Description
Zardozi is a form of metal-thread embroidery most famous in the state of Lucknow. It is also practiced in parts of Farrukhabad, Chennai, and Bhopal. The embroidery originated in Persia and it translates to ‘zar’ which means gold and ‘dozi’ meaning embroidery. It is a fine technique of embroidery which is used to add a touch of royalty to the fabric.
Zardozi traditionally uses threads made of gold, silver, or copper. The thread is held at the reverse side of the fabric, while the aari (needle) is held at the top. Along with the metallic threads, the craftsmen also use beads, pearls, sequins, precious and semi-precious stones to make intricate designs.
History and evolution
The art of zardozi embroidery goes back to ancient India. Even though the Zardozi as we know it today has Persian roots, silver and gold thread weaving was also done in ancient India. According to some historians, the Hiranya, or the sacred gold cloth, is the present-day equivalent of the zari embroidery. The 6th-century Acharanga Sutra, sacred Jain literature mentions that gold-embroidered clothes should not be used by the monks. Marco Polo in the 13th century writes about the fabrics ‘skillfully embroidered with gold and silver wire’ from the Tamil-Pandya kingdom.

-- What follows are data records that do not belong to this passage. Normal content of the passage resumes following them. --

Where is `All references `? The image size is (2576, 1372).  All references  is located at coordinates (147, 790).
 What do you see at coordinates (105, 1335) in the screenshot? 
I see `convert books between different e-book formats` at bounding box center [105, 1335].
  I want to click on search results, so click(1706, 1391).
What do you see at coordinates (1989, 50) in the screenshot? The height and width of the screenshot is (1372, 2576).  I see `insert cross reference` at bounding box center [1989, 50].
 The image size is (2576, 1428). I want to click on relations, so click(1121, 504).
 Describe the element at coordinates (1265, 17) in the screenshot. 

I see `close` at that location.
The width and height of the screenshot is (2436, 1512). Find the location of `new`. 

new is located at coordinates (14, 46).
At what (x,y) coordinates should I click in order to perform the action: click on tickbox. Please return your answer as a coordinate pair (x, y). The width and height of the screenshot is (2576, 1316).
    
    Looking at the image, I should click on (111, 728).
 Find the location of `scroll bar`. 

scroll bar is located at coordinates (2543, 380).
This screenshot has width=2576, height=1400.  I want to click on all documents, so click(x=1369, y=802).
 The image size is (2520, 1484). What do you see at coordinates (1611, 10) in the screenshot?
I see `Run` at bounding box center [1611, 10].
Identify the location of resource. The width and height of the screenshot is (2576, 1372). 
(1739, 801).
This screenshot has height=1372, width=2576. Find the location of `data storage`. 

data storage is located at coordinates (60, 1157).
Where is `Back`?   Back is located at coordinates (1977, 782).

According to various texts, the people who practiced the setting of embellishments with metallic wires were called zardoz workers. Zari was also mentioned by Shihab Al Umari, biographer of Muhammad Bin Tughlaq; as well as in the accounts of other medieval historians such as Ziauddin Barani, Ibn Batuta, etc. It was in the Futahat –i- Firozshahi that the word ‘Zardozi’ was used for the first time. However, it was during the Mughal rule that the gold and silver embroidery tradition reached its apex.